“Next doctor that come along was a ostypath.” Curly took a chew of tobacco, and paused a moment reflectively.
“I said the first feller drifted into vet’inary lines, didn’t I?” he resumed. “Well, the ostypath did, too. Didn’t you never hear about that? Why, he ostypathed a horse!”
“Did what?” asked Tom Osby sitting up; for hitherto there had seemed no need to listen attentively.
“Yes, sir,” he went on, “he ostypathed a horse for us. The boys they gambled about two thousand dollars on that horse over at Socorro. It was a cross-eyed horse, too.”
“What’s that?” Doc Tomlinson objected. “There never was such a thing as a cross-eyed horse.”
“Oh, there wasn’t, wasn’t there?” said Curly. “Well, now, my friend, when you talk that-a-way, you simply show me how much you don’t know about horses. This here Bar T horse was as cross-eyed as a saw-horse, until we got him ostypathed. But, of course, if you don’t believe what I say, there’s no use tellin’ you this story at all.”

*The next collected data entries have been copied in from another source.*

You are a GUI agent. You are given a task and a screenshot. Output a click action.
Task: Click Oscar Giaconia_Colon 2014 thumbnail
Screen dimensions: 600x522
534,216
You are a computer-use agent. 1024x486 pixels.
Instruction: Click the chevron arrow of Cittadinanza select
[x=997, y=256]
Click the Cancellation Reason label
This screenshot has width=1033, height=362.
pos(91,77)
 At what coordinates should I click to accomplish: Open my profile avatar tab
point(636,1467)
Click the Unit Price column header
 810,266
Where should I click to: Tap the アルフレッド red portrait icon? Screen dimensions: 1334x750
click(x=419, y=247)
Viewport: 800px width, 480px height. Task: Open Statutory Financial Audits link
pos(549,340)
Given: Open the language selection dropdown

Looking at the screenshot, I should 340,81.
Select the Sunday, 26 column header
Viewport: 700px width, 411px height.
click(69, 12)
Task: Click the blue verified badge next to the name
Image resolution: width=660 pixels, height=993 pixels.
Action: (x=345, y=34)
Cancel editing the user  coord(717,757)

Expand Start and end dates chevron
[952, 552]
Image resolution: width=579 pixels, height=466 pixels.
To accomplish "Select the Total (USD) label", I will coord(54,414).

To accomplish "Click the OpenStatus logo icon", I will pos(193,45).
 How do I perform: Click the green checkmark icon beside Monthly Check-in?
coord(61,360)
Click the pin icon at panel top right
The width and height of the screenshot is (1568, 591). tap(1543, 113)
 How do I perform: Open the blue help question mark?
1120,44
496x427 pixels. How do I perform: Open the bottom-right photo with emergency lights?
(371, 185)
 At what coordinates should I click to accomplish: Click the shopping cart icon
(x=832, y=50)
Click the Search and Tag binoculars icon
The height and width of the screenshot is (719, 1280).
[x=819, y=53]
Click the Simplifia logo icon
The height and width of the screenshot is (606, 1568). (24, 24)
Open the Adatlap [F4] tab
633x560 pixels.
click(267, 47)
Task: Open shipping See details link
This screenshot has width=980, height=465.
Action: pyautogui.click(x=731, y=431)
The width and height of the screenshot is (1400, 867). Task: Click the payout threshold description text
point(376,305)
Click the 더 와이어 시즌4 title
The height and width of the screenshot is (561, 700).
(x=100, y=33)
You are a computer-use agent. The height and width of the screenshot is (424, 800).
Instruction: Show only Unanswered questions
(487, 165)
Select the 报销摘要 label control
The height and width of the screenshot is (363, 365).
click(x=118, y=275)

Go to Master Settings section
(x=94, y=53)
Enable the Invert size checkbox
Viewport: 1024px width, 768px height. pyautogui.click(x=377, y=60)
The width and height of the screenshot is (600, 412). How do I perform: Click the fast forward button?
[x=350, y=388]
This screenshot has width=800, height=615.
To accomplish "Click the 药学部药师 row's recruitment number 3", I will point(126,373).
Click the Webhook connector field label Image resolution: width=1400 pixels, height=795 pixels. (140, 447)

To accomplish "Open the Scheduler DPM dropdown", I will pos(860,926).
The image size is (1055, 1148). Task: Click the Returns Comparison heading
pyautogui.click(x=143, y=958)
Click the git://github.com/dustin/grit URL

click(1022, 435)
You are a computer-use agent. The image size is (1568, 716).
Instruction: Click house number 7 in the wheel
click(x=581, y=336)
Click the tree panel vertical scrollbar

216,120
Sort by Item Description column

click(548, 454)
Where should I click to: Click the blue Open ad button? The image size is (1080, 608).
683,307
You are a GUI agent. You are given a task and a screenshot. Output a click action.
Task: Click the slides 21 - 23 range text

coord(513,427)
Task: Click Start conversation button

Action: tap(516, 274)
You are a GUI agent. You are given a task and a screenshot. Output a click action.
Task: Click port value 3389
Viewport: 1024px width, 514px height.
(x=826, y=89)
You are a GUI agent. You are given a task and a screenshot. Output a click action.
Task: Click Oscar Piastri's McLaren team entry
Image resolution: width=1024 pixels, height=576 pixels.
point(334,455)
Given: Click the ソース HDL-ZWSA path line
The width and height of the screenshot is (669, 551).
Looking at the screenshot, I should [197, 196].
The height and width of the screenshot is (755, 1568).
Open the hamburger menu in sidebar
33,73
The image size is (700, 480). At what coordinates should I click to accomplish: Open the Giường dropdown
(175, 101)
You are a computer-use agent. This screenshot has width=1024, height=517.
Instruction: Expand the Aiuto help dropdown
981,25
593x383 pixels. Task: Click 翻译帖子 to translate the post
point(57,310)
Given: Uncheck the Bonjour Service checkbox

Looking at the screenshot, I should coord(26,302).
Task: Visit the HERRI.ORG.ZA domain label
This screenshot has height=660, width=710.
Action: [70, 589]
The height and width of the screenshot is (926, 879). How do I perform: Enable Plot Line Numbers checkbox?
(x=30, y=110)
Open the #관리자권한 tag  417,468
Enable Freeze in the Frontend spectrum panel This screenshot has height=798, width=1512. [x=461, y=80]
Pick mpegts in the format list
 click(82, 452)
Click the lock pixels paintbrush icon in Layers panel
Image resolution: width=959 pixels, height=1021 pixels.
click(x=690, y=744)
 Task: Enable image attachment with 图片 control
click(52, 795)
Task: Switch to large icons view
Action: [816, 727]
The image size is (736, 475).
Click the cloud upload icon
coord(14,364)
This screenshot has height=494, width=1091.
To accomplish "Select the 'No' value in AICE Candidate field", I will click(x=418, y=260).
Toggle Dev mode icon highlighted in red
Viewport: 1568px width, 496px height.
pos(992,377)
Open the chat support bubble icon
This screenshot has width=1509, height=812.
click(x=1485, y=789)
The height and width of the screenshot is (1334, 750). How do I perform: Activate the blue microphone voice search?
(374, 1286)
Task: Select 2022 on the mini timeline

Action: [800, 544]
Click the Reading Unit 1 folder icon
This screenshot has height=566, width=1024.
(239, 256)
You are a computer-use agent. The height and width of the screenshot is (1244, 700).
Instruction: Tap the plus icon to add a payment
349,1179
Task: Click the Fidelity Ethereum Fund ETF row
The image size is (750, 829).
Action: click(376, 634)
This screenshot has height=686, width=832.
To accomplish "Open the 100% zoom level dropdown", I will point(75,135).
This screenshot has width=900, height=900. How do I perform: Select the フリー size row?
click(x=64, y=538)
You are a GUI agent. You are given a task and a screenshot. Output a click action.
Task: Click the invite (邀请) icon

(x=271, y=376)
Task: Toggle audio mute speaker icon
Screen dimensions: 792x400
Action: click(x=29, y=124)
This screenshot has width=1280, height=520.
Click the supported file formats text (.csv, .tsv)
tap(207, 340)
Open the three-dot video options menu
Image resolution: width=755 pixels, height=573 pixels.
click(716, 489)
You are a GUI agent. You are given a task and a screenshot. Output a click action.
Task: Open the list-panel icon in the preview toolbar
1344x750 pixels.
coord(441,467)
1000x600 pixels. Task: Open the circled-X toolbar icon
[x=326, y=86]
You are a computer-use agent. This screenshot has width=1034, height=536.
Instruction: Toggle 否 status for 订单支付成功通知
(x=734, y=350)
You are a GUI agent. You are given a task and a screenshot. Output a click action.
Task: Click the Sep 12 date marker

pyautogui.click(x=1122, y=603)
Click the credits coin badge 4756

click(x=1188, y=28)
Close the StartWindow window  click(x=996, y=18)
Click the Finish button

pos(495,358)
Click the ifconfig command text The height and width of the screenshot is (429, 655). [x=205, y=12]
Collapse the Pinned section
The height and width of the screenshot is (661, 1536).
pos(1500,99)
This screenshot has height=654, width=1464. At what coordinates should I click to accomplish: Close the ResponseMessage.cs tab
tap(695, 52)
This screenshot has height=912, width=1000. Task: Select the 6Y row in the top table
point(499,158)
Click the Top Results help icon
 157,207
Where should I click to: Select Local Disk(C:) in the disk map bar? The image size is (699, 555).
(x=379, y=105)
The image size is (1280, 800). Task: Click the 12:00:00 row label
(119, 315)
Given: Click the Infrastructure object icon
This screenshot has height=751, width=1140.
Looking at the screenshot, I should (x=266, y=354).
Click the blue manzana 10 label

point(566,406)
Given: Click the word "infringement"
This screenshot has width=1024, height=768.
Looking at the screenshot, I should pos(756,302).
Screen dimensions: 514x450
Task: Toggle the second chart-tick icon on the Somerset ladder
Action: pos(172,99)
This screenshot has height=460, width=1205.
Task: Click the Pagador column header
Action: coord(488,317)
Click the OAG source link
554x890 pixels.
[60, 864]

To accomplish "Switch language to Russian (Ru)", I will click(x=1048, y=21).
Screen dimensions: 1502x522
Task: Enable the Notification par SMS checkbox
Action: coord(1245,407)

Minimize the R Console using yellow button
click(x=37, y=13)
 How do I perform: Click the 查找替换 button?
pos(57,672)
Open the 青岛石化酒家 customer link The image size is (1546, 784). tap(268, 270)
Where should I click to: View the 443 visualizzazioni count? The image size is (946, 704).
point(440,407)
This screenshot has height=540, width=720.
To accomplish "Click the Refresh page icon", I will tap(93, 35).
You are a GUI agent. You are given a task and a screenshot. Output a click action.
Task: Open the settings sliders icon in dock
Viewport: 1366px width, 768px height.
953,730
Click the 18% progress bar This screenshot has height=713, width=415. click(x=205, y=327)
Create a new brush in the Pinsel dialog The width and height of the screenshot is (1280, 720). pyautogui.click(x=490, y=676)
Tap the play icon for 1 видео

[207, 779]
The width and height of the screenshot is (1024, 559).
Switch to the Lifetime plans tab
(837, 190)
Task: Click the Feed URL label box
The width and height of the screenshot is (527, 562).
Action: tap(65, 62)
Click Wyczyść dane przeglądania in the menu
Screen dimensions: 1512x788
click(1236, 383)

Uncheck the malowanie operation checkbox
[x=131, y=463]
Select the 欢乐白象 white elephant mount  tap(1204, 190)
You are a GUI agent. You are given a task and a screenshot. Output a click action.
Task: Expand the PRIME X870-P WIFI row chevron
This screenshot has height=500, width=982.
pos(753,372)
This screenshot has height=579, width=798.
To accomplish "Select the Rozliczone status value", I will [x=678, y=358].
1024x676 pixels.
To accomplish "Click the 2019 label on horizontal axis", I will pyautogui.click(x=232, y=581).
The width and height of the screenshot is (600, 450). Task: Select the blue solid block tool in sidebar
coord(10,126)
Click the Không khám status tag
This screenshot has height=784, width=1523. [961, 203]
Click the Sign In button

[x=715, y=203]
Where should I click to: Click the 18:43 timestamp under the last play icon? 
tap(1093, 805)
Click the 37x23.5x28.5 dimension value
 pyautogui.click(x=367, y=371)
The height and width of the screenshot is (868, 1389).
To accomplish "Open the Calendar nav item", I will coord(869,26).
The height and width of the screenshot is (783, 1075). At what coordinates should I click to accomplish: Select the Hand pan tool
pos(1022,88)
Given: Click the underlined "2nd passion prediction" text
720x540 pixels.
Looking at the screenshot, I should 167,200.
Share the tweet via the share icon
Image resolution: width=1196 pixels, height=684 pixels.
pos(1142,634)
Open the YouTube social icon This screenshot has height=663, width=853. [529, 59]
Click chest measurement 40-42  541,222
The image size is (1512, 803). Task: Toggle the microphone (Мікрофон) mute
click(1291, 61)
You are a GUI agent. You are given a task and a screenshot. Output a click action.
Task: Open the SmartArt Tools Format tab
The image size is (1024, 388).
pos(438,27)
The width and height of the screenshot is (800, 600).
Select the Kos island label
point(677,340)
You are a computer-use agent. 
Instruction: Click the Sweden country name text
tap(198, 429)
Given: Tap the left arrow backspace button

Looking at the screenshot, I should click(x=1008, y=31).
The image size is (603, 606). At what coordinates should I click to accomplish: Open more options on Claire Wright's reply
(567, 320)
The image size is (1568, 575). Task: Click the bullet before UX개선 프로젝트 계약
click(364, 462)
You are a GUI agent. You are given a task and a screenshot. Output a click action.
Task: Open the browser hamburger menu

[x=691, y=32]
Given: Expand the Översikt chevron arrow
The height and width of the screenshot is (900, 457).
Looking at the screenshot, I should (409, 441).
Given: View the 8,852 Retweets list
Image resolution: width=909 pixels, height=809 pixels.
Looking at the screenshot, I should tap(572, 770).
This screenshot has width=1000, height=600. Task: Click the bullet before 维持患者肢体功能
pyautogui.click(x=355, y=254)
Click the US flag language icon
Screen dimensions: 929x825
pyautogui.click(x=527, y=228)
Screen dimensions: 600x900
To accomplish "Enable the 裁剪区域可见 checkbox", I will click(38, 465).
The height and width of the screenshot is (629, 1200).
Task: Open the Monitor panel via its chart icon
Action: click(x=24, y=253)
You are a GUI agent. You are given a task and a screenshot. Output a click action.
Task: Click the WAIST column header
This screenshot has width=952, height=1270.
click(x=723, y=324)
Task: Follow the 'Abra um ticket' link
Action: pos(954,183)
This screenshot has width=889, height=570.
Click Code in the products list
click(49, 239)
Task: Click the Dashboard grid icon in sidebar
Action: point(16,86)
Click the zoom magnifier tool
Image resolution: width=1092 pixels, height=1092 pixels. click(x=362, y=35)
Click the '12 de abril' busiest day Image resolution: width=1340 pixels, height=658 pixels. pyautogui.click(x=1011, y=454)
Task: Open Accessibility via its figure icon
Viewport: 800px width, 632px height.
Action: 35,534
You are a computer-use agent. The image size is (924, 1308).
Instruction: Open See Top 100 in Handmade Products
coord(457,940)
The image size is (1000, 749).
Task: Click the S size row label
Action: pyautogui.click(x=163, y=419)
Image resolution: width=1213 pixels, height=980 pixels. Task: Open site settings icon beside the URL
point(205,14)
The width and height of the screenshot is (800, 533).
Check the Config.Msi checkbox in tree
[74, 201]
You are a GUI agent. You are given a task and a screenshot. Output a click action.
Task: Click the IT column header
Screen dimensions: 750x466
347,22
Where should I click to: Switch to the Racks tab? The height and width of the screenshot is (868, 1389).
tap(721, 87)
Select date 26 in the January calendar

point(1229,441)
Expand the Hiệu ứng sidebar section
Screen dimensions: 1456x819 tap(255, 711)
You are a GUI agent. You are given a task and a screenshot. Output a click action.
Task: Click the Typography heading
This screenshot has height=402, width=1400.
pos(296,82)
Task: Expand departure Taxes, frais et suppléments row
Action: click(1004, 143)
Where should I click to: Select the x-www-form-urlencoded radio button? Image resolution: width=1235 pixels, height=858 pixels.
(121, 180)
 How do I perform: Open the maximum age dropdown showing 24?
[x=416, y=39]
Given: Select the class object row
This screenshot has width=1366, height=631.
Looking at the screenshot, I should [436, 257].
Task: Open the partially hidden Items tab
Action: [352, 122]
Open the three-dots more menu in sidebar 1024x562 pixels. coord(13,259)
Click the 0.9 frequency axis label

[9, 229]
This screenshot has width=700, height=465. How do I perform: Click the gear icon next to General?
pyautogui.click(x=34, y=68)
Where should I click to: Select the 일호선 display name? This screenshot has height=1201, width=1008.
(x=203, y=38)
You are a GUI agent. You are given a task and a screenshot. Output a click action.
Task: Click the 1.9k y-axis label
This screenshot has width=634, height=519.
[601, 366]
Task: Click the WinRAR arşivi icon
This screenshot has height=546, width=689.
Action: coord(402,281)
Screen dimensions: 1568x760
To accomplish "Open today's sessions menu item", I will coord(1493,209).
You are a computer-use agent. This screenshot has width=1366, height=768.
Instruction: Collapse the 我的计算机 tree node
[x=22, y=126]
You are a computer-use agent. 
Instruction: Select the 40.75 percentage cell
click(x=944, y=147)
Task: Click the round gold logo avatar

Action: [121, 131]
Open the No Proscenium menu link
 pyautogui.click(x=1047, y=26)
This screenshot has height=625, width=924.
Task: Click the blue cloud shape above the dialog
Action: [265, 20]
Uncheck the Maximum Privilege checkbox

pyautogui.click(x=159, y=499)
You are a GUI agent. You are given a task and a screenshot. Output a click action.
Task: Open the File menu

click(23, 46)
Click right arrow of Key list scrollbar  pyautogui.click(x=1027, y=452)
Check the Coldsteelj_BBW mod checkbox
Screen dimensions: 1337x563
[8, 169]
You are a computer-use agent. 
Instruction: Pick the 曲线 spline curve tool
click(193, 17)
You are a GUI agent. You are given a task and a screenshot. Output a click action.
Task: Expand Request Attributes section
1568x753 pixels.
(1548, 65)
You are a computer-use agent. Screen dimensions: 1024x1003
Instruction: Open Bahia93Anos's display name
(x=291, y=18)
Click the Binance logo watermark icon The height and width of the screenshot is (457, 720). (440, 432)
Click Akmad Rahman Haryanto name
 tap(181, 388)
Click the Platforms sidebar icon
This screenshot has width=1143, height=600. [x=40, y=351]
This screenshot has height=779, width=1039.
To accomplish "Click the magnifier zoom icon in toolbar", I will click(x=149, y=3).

“Oh, go on, go on,” McKinney spoke up, “don’t pay no attention to Doc.”
“Well,” Curly resumed, “that there horse was knowed constant on this range for over three years. He was a outlaw, with cream mane and tail, and a pinto map of Europe, Asia, and Africa wrote all over his ribs. Run? Why, that horse could run down a coyote as a moral pastime. We used him to catch jack rabbits with between meals. It wasn’t no trouble for him to run. The trouble was to tell when he was goin’ to stop runnin’. Sometimes it was a good while before the feller ridin’ him could get him around to where he begun to run. He run in curves natural, and he handed out a right curve or a left one, just as he happened to feel, same as the feller dealin’ faro, and just as easy.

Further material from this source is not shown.